### Assigned task
Pictures are to be left out, and only the lines from the one containing "Where should I" through the last line of the data are to be returned exactly.

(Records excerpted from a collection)
---+---
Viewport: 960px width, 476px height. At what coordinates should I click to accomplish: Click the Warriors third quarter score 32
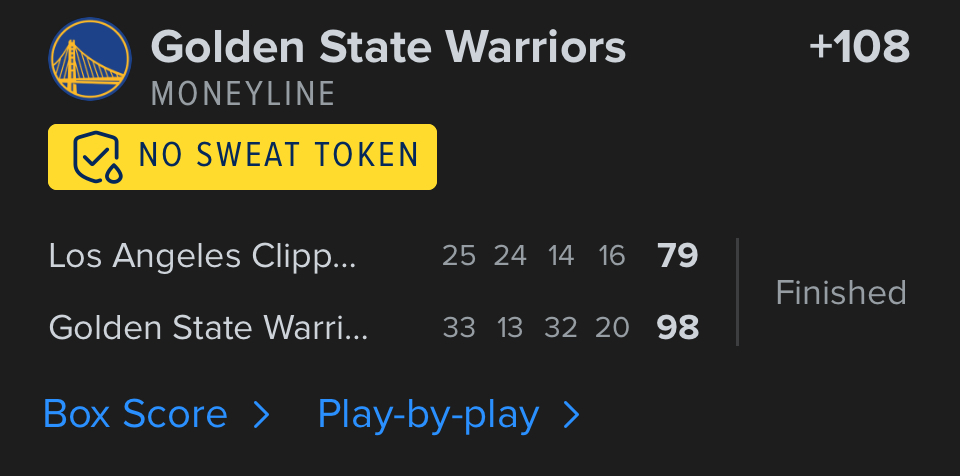(x=561, y=328)
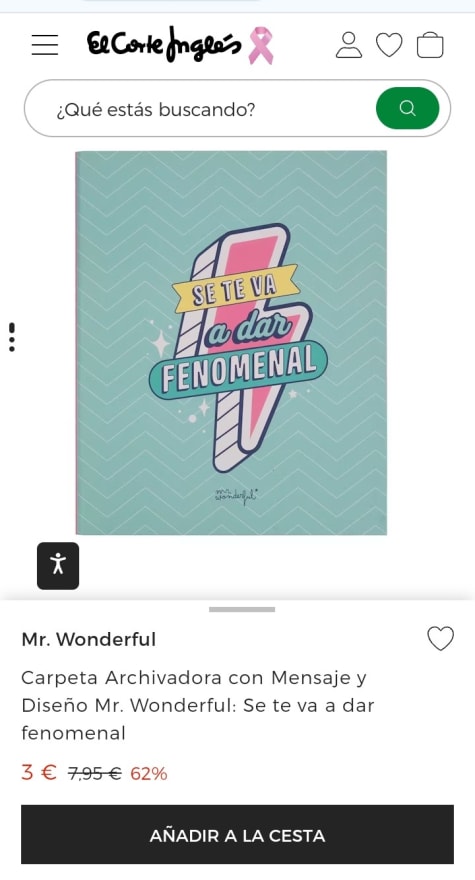Open the user account icon
Screen dimensions: 475x880
point(349,45)
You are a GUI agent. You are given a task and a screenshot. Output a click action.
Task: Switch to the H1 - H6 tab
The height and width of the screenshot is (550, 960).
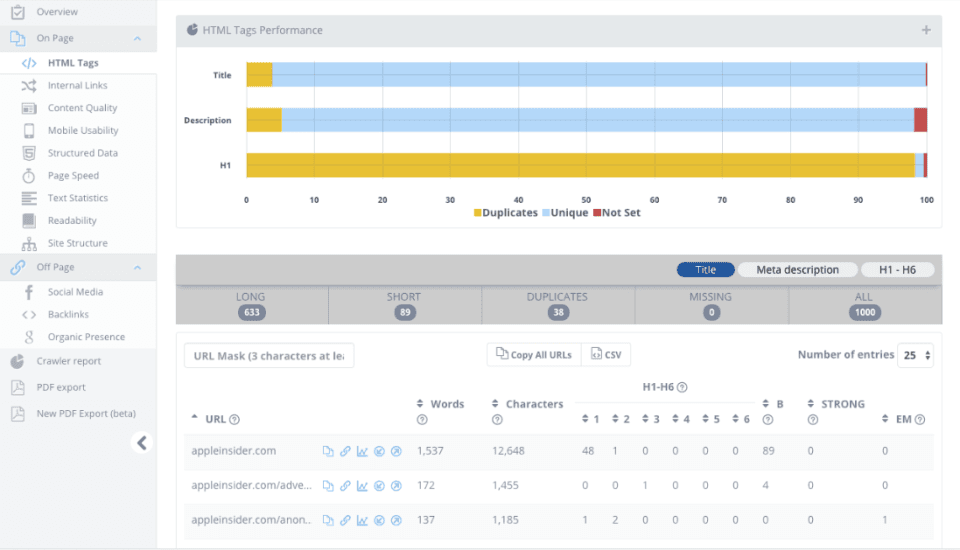(897, 270)
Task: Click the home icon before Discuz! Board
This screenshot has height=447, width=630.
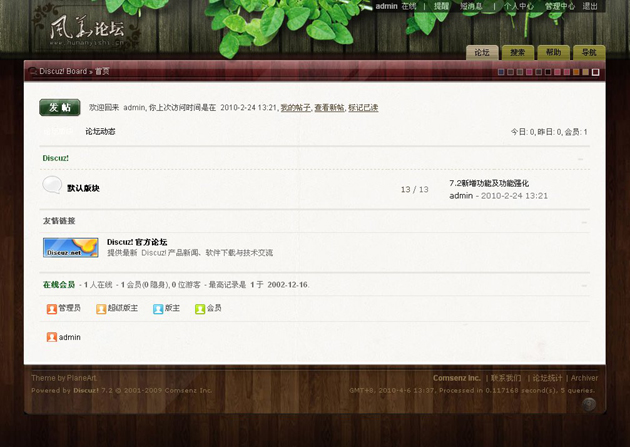Action: tap(33, 71)
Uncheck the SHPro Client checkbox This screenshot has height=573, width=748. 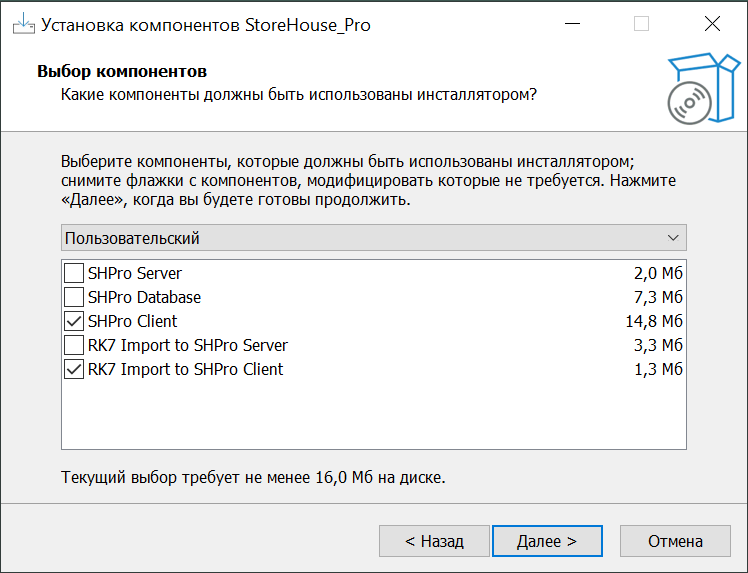click(x=74, y=321)
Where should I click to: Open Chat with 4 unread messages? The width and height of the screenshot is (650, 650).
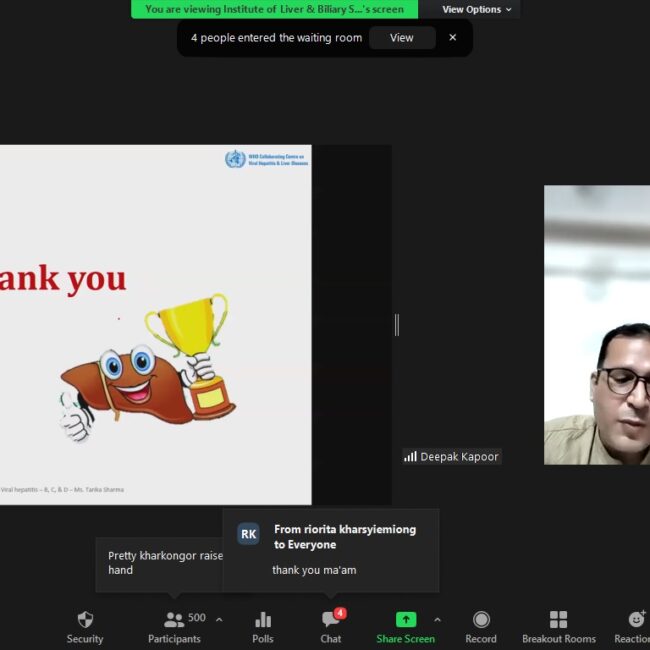tap(331, 620)
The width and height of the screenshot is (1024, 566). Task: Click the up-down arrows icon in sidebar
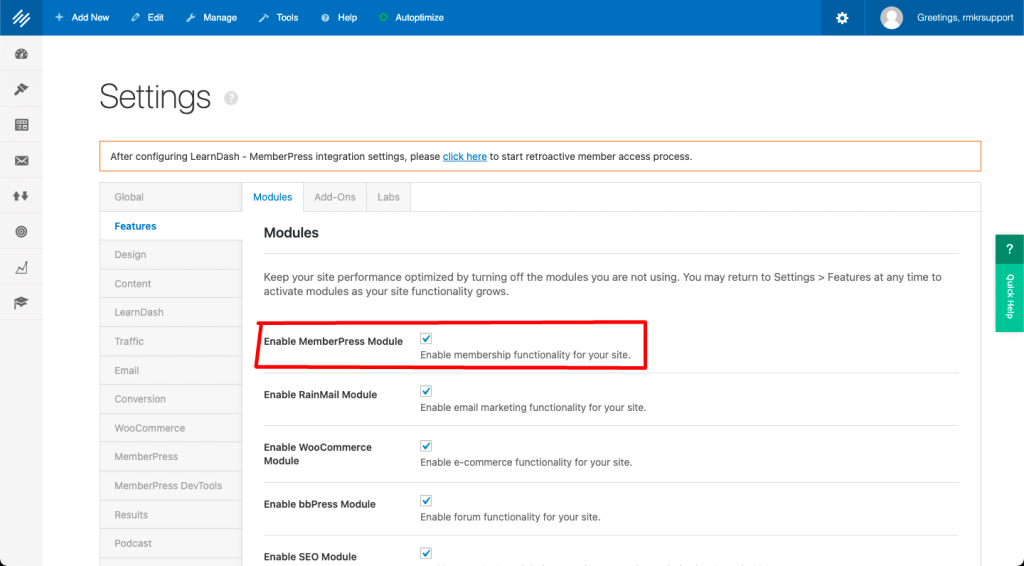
---+---
### Task answer
Where should I click to: Open Chat with 4 unread messages? The width and height of the screenshot is (650, 650).
tap(331, 620)
The width and height of the screenshot is (1024, 566). Task: Click the up-down arrows icon in sidebar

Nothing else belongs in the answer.